Today New Zealanders’ desire for the contactless experience with the smartphone at the centre continues to grow. We have already made over 20 million contactless transactions worth an estimated $735 million up to August this year, and 82 percent of Kiwis say they would not leave home without their smartphone.
Semble is positioning its mobile wallet solution as the common national platform for contactless transactions. It will provide the secure infrastructure that sits between service providers (such as banks, loyalty providers, merchants) and the mobile phone providers.
CEO Rob Ellis said the name Semble evokes “an assembly of parts and partners”, and that is what the mobile wallet is.
“We are creating a world where your bank cards sit in a virtual wallet on your smartphone together with your coffee cards, your reward cards and more,” he said.
Semble has been working with all of New Zealand’s mobile network operators, plus ASB, BNZ, Air New Zealand and Samsung to bring this mobile platform solution to market. Although it is starting with bank payments Semble has an open philosophy, which means that any organisation offering contactless transactions can participate in the wallet in the future. Semble expects that its wallet could soon include transport cards, loyalty cards, airplane tickets, concert tickers, hotel keys and more. Ellis called it a “uniquely Kiwi collaboration” driven by the same attitude that saw New Zealanders embrace the fledgling eftpos system 20 years ago.
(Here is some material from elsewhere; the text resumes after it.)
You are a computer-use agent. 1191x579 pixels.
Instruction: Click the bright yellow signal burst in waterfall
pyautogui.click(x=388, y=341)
Ellis also explained that Semble chose Samsung as a marketing partner for the initial roll out, not only because it holds the largest share of the massive Android smartphone market in New Zealand, but also because Andorid’s open nature complements Semble’s own open access philosophy. There was no mention of the role that Apple or its Apple Pay facility may play and Ellis said he is yet to speak to the company. That said, iPhones only make up 14.8 percent of the worldwide smartphone market according to IDC.
The roll out of Semble will begin next month with a 250-user live pilot after which Semble will be available to download from Google Play early next year.